* **Saved entries**
* * * * * * *
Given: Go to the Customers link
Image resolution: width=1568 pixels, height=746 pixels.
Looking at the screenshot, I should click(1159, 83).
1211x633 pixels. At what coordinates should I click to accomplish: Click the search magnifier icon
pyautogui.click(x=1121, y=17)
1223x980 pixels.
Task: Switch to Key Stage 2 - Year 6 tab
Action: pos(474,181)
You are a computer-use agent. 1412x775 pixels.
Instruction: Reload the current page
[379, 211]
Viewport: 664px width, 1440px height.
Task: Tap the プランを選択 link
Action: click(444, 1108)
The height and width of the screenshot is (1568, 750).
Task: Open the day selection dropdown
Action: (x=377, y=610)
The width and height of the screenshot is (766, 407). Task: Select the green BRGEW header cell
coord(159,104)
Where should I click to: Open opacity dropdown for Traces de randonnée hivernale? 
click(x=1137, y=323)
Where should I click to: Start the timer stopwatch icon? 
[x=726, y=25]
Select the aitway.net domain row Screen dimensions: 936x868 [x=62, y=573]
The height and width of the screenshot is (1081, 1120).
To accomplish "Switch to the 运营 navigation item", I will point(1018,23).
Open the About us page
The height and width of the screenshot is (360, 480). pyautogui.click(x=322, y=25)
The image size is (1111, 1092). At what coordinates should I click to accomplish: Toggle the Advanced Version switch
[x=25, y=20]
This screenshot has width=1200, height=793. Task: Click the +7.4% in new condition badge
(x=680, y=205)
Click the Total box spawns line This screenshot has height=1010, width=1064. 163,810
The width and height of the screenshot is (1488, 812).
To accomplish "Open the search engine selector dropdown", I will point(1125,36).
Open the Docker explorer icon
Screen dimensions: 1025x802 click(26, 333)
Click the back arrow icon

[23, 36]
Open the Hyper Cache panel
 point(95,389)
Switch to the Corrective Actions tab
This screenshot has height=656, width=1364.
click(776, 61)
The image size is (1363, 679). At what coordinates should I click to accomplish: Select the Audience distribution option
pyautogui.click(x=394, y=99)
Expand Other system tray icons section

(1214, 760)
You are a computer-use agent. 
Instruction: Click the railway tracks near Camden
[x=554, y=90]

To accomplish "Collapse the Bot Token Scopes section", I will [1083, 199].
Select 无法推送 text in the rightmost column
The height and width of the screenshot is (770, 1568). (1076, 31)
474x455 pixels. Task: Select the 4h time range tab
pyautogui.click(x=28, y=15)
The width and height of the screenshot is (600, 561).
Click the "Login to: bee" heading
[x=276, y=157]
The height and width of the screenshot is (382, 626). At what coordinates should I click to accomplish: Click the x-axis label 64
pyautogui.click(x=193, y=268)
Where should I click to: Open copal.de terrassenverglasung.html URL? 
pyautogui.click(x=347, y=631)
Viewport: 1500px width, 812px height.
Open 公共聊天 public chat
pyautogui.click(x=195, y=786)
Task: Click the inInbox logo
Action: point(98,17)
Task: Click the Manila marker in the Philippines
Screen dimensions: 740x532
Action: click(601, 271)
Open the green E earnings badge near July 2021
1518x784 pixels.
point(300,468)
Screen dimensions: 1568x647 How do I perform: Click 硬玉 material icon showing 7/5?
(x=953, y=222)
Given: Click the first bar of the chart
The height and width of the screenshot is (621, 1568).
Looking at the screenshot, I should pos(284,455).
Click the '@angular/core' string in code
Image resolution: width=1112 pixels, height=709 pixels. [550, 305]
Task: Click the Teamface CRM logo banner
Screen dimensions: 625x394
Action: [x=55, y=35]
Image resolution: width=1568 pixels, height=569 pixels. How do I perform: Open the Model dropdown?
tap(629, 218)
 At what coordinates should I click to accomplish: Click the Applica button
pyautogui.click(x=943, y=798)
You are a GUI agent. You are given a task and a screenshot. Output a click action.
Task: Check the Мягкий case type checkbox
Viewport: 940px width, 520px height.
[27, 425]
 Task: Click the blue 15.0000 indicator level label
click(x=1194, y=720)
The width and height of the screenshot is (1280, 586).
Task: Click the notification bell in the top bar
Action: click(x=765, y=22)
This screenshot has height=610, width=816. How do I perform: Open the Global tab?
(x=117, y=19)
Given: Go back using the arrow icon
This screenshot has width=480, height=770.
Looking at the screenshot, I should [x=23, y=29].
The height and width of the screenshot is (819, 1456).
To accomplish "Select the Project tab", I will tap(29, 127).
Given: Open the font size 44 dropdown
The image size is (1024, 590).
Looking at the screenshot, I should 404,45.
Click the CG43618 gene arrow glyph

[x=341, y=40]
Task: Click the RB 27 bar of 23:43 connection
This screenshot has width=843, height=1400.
* * * * * * *
* **What to do**
Each record above is to be returned verbatim.

* **Response area**
Given: Go to the Customers link
Image resolution: width=1568 pixels, height=746 pixels.
Looking at the screenshot, I should click(1159, 83).
1211x633 pixels. At what coordinates should I click to accomplish: Click the search magnifier icon
pyautogui.click(x=1121, y=17)
1223x980 pixels.
Task: Switch to Key Stage 2 - Year 6 tab
Action: pos(474,181)
You are a computer-use agent. 1412x775 pixels.
Instruction: Reload the current page
[379, 211]
Viewport: 664px width, 1440px height.
Task: Tap the プランを選択 link
Action: click(444, 1108)
The height and width of the screenshot is (1568, 750).
Task: Open the day selection dropdown
Action: (x=377, y=610)
The width and height of the screenshot is (766, 407). Task: Select the green BRGEW header cell
coord(159,104)
Where should I click to: Open opacity dropdown for Traces de randonnée hivernale? 
click(x=1137, y=323)
Where should I click to: Start the timer stopwatch icon? 
[x=726, y=25]
Select the aitway.net domain row Screen dimensions: 936x868 [x=62, y=573]
The height and width of the screenshot is (1081, 1120).
To accomplish "Switch to the 运营 navigation item", I will point(1018,23).
Open the About us page
The height and width of the screenshot is (360, 480). pyautogui.click(x=322, y=25)
The image size is (1111, 1092). At what coordinates should I click to accomplish: Toggle the Advanced Version switch
[x=25, y=20]
This screenshot has width=1200, height=793. Task: Click the +7.4% in new condition badge
(x=680, y=205)
Click the Total box spawns line This screenshot has height=1010, width=1064. 163,810
The width and height of the screenshot is (1488, 812).
To accomplish "Open the search engine selector dropdown", I will point(1125,36).
Open the Docker explorer icon
Screen dimensions: 1025x802 click(26, 333)
Click the back arrow icon

[23, 36]
Open the Hyper Cache panel
 point(95,389)
Switch to the Corrective Actions tab
This screenshot has height=656, width=1364.
click(776, 61)
The image size is (1363, 679). At what coordinates should I click to accomplish: Select the Audience distribution option
pyautogui.click(x=394, y=99)
Expand Other system tray icons section

(1214, 760)
You are a computer-use agent. 
Instruction: Click the railway tracks near Camden
[x=554, y=90]

To accomplish "Collapse the Bot Token Scopes section", I will [1083, 199].
Select 无法推送 text in the rightmost column
The height and width of the screenshot is (770, 1568). (1076, 31)
474x455 pixels. Task: Select the 4h time range tab
pyautogui.click(x=28, y=15)
The width and height of the screenshot is (600, 561).
Click the "Login to: bee" heading
[x=276, y=157]
The height and width of the screenshot is (382, 626). At what coordinates should I click to accomplish: Click the x-axis label 64
pyautogui.click(x=193, y=268)
Where should I click to: Open copal.de terrassenverglasung.html URL? 
pyautogui.click(x=347, y=631)
Viewport: 1500px width, 812px height.
Open 公共聊天 public chat
pyautogui.click(x=195, y=786)
Task: Click the inInbox logo
Action: point(98,17)
Task: Click the Manila marker in the Philippines
Screen dimensions: 740x532
Action: click(601, 271)
Open the green E earnings badge near July 2021
1518x784 pixels.
point(300,468)
Screen dimensions: 1568x647 How do I perform: Click 硬玉 material icon showing 7/5?
(x=953, y=222)
Given: Click the first bar of the chart
The height and width of the screenshot is (621, 1568).
Looking at the screenshot, I should pos(284,455).
Click the '@angular/core' string in code
Image resolution: width=1112 pixels, height=709 pixels. [550, 305]
Task: Click the Teamface CRM logo banner
Screen dimensions: 625x394
Action: [x=55, y=35]
Image resolution: width=1568 pixels, height=569 pixels. How do I perform: Open the Model dropdown?
tap(629, 218)
 At what coordinates should I click to accomplish: Click the Applica button
pyautogui.click(x=943, y=798)
You are a GUI agent. You are given a task and a screenshot. Output a click action.
Task: Check the Мягкий case type checkbox
Viewport: 940px width, 520px height.
[27, 425]
 Task: Click the blue 15.0000 indicator level label
click(x=1194, y=720)
The width and height of the screenshot is (1280, 586).
Task: Click the notification bell in the top bar
Action: click(x=765, y=22)
This screenshot has height=610, width=816. How do I perform: Open the Global tab?
(x=117, y=19)
Given: Go back using the arrow icon
This screenshot has width=480, height=770.
Looking at the screenshot, I should [x=23, y=29].
The height and width of the screenshot is (819, 1456).
To accomplish "Select the Project tab", I will tap(29, 127).
Given: Open the font size 44 dropdown
The image size is (1024, 590).
Looking at the screenshot, I should 404,45.
Click the CG43618 gene arrow glyph

[x=341, y=40]
Task: Click the RB 27 bar of 23:43 connection
This screenshot has width=843, height=1400.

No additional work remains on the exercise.